## [PROBLEM DESCRIPTION]
Write out each entry word for word.

(Saved data entries)
══════════

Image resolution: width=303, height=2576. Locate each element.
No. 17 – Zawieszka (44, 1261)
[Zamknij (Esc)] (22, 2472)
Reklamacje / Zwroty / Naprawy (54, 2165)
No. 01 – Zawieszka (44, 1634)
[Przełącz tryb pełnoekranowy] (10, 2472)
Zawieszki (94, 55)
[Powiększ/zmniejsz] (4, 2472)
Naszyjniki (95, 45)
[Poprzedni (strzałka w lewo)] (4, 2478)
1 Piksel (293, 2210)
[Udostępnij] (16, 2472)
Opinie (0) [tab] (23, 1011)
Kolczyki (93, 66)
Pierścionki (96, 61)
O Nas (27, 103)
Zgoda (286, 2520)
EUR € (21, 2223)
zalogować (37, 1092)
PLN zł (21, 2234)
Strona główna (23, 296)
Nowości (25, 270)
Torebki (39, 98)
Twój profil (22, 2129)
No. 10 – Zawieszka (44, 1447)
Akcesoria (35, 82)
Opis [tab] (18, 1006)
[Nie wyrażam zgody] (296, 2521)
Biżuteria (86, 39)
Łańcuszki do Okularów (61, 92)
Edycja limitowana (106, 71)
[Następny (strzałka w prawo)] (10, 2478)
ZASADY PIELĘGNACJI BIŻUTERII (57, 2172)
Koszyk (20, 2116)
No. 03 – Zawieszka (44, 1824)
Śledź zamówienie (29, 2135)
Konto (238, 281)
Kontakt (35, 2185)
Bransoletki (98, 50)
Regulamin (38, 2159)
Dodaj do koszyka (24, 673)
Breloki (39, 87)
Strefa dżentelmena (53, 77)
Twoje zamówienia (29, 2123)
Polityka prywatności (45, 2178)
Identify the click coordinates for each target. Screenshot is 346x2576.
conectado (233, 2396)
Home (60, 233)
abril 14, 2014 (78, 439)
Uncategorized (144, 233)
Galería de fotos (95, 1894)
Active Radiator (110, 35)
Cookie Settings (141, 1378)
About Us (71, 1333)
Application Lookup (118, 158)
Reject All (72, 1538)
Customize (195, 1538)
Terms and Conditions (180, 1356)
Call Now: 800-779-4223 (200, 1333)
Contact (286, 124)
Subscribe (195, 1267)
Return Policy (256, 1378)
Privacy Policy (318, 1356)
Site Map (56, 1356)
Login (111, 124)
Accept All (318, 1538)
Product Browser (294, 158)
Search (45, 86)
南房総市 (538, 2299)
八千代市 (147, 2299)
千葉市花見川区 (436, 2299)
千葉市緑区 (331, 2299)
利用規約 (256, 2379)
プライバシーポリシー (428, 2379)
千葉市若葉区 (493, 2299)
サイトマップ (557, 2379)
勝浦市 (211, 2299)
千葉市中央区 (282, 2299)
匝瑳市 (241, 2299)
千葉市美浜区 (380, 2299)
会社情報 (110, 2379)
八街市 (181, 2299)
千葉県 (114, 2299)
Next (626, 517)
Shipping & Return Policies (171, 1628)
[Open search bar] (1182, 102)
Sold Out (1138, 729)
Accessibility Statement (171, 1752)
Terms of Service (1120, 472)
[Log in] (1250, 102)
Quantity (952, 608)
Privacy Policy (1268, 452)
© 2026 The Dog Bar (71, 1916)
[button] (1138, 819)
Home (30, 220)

══════════

## [WRITTEN ANSWER]
Image resolution: width=303, height=2576. Locate each element.
No. 17 – Zawieszka (44, 1261)
[Zamknij (Esc)] (22, 2472)
Reklamacje / Zwroty / Naprawy (54, 2165)
No. 01 – Zawieszka (44, 1634)
[Przełącz tryb pełnoekranowy] (10, 2472)
Zawieszki (94, 55)
[Powiększ/zmniejsz] (4, 2472)
Naszyjniki (95, 45)
[Poprzedni (strzałka w lewo)] (4, 2478)
1 Piksel (293, 2210)
[Udostępnij] (16, 2472)
Opinie (0) [tab] (23, 1011)
Kolczyki (93, 66)
Pierścionki (96, 61)
O Nas (27, 103)
Zgoda (286, 2520)
EUR € (21, 2223)
zalogować (37, 1092)
PLN zł (21, 2234)
Strona główna (23, 296)
Nowości (25, 270)
Torebki (39, 98)
Twój profil (22, 2129)
No. 10 – Zawieszka (44, 1447)
Akcesoria (35, 82)
Opis [tab] (18, 1006)
[Nie wyrażam zgody] (296, 2521)
Biżuteria (86, 39)
Łańcuszki do Okularów (61, 92)
Edycja limitowana (106, 71)
[Następny (strzałka w prawo)] (10, 2478)
ZASADY PIELĘGNACJI BIŻUTERII (57, 2172)
Koszyk (20, 2116)
No. 03 – Zawieszka (44, 1824)
Śledź zamówienie (29, 2135)
Konto (238, 281)
Kontakt (35, 2185)
Bransoletki (98, 50)
Regulamin (38, 2159)
Dodaj do koszyka (24, 673)
Breloki (39, 87)
Strefa dżentelmena (53, 77)
Twoje zamówienia (29, 2123)
Polityka prywatności (45, 2178)
Identify the click coordinates for each target. Screenshot is 346x2576.
conectado (233, 2396)
Home (60, 233)
abril 14, 2014 (78, 439)
Uncategorized (144, 233)
Galería de fotos (95, 1894)
Active Radiator (110, 35)
Cookie Settings (141, 1378)
About Us (71, 1333)
Application Lookup (118, 158)
Reject All (72, 1538)
Customize (195, 1538)
Terms and Conditions (180, 1356)
Call Now: 800-779-4223 (200, 1333)
Contact (286, 124)
Subscribe (195, 1267)
Return Policy (256, 1378)
Privacy Policy (318, 1356)
Site Map (56, 1356)
Login (111, 124)
Accept All (318, 1538)
Product Browser (294, 158)
Search (45, 86)
南房総市 (538, 2299)
八千代市 (147, 2299)
千葉市花見川区 (436, 2299)
千葉市緑区 (331, 2299)
利用規約 (256, 2379)
プライバシーポリシー (428, 2379)
千葉市若葉区 (493, 2299)
サイトマップ (557, 2379)
勝浦市 (211, 2299)
千葉市中央区 (282, 2299)
匝瑳市 (241, 2299)
千葉市美浜区 (380, 2299)
会社情報 (110, 2379)
八街市 (181, 2299)
千葉県 (114, 2299)
Next (626, 517)
Shipping & Return Policies (171, 1628)
[Open search bar] (1182, 102)
Sold Out (1138, 729)
Accessibility Statement (171, 1752)
Terms of Service (1120, 472)
[Log in] (1250, 102)
Quantity (952, 608)
Privacy Policy (1268, 452)
© 2026 The Dog Bar (71, 1916)
[button] (1138, 819)
Home (30, 220)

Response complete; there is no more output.